- Supplied data:
------

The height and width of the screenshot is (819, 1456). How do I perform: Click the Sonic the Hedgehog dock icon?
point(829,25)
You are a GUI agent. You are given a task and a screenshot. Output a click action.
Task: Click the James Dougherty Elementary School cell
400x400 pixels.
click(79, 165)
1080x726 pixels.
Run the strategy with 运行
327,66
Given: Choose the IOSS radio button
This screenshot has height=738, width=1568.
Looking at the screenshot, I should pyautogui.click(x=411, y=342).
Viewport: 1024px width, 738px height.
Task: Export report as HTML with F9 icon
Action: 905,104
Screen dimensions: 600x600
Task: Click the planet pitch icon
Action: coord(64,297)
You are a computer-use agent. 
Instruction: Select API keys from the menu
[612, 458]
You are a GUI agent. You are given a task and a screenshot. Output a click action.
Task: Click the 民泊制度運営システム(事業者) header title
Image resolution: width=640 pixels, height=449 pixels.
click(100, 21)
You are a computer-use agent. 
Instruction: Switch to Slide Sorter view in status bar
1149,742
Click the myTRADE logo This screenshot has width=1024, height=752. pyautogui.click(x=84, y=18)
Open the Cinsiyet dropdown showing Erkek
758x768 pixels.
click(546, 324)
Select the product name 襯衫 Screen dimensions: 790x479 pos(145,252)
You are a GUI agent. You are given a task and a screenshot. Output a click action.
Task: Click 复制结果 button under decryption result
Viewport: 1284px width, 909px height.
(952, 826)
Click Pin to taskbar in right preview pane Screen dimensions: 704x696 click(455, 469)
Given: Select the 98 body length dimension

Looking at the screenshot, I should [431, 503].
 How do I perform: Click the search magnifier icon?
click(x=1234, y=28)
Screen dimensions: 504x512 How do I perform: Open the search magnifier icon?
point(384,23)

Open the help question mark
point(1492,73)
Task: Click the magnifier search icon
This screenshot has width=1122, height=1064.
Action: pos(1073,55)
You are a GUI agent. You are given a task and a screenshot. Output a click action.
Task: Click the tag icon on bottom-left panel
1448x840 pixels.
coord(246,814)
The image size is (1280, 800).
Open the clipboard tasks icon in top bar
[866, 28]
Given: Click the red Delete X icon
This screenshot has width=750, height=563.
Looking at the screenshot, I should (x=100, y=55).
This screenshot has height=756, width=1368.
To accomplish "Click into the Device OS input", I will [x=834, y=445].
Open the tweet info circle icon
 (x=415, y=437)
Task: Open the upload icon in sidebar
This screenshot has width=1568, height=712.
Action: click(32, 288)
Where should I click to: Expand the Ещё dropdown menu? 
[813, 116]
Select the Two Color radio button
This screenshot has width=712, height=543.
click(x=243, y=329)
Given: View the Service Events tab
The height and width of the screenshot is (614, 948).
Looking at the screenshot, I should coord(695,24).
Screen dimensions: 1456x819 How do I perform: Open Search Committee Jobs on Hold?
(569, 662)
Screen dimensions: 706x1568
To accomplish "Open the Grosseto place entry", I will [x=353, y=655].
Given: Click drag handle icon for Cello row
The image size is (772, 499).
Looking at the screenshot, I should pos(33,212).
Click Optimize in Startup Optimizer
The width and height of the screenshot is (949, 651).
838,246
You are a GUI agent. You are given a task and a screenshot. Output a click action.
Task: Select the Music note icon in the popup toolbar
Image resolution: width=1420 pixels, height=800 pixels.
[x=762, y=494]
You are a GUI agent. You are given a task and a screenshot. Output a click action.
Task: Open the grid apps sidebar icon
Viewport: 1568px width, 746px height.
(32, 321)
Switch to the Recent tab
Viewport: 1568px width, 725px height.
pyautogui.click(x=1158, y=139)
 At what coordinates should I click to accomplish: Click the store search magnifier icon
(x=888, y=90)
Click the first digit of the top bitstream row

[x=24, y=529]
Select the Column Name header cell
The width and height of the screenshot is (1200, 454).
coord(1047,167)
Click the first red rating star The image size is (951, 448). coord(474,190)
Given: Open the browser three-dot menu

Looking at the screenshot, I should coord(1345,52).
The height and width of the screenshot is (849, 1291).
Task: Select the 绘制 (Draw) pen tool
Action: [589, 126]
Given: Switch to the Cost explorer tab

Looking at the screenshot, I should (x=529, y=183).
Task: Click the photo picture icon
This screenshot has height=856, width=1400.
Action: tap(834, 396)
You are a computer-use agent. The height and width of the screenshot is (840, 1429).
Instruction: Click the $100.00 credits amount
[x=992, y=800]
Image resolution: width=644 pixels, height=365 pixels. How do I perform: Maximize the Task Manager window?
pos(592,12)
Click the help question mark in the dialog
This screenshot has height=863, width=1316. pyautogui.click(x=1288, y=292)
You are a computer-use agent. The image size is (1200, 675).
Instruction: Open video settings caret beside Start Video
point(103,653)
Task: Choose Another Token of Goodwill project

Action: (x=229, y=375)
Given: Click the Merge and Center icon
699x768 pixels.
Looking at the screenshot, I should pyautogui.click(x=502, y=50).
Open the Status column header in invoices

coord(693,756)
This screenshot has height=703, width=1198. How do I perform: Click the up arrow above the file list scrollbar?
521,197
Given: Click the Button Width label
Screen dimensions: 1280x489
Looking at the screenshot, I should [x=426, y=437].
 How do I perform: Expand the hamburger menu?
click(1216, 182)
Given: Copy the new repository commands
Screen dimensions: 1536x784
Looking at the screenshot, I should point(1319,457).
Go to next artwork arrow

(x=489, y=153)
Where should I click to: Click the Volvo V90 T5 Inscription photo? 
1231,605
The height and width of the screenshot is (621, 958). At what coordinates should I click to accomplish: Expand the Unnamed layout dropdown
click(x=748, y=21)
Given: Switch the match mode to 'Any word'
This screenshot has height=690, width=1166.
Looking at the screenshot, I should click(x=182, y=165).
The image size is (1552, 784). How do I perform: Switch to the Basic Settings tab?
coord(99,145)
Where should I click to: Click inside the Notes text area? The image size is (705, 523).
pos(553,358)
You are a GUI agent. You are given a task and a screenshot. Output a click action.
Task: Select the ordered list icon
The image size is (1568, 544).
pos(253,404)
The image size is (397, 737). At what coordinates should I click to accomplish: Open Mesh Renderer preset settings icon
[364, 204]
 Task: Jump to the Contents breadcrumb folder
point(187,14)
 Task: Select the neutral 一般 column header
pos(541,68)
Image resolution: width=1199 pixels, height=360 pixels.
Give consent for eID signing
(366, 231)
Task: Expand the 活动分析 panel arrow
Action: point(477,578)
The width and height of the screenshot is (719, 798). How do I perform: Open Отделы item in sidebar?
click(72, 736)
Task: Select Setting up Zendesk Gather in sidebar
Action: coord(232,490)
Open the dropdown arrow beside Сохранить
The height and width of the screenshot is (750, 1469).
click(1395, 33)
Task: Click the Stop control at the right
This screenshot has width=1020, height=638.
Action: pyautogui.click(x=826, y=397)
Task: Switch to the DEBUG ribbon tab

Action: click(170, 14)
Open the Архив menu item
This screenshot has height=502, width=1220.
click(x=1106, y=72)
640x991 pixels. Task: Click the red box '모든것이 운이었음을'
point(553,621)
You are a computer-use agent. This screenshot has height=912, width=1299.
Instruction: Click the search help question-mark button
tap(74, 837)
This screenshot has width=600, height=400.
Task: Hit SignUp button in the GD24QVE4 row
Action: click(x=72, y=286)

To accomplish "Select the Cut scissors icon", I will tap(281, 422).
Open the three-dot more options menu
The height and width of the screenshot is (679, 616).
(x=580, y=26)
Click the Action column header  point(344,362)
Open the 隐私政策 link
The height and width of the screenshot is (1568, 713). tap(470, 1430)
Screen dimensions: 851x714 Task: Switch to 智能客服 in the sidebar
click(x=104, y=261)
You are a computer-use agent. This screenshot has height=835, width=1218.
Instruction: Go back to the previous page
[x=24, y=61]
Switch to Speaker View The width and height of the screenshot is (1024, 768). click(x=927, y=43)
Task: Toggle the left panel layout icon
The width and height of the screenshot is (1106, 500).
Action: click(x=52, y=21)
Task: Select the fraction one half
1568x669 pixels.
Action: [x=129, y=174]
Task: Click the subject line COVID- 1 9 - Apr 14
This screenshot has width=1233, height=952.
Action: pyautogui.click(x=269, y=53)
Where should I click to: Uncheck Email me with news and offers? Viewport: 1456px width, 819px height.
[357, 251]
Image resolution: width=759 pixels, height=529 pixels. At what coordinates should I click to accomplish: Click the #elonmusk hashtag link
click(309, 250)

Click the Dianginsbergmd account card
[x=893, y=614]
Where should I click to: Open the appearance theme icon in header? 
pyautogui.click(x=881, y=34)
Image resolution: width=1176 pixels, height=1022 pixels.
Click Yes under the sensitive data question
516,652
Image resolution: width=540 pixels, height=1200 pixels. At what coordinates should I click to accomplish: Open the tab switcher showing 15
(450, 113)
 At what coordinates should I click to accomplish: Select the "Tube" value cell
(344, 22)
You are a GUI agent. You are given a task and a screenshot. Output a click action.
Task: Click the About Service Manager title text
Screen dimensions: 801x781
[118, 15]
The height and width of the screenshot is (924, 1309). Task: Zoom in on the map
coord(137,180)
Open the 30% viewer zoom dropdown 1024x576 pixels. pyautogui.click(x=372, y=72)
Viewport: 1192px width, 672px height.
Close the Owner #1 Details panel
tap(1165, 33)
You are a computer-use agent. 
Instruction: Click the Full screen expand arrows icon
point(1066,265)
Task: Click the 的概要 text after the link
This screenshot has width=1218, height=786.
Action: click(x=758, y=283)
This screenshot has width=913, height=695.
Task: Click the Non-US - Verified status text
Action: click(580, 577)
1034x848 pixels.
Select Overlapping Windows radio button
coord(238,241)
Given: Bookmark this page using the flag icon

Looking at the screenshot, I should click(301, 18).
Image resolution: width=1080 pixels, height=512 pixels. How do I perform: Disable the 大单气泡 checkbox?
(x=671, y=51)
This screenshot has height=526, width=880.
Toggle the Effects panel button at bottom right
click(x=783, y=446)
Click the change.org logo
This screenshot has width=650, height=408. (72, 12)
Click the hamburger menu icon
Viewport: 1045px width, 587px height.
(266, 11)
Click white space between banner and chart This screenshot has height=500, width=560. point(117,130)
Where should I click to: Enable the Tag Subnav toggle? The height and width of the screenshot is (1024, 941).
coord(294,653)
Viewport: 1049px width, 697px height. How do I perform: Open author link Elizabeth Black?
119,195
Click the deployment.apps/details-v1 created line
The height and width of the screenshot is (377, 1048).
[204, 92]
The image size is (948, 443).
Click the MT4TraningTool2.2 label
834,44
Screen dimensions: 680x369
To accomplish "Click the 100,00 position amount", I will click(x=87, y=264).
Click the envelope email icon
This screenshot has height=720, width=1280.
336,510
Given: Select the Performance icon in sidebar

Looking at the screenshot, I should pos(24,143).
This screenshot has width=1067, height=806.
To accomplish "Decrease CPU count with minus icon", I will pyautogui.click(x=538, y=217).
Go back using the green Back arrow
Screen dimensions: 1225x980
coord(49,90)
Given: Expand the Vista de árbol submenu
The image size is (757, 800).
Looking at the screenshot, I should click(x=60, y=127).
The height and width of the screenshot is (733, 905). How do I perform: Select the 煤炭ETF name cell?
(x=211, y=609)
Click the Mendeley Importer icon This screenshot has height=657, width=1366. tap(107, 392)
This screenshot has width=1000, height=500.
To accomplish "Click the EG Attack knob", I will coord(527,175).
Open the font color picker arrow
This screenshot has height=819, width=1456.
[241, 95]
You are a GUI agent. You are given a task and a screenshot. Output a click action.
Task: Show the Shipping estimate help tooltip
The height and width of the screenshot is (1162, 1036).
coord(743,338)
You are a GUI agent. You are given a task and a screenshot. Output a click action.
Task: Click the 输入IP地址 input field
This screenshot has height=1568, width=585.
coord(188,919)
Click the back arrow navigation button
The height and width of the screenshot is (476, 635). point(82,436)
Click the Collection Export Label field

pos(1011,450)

------

- What is required: Write out again, exactly, the lines from the start of the entries up to and including the one with "Given: Choose the IOSS radio button". Nothing else belongs in the reply.

- Result:
The height and width of the screenshot is (819, 1456). How do I perform: Click the Sonic the Hedgehog dock icon?
point(829,25)
You are a GUI agent. You are given a task and a screenshot. Output a click action.
Task: Click the James Dougherty Elementary School cell
400x400 pixels.
click(79, 165)
1080x726 pixels.
Run the strategy with 运行
327,66
Given: Choose the IOSS radio button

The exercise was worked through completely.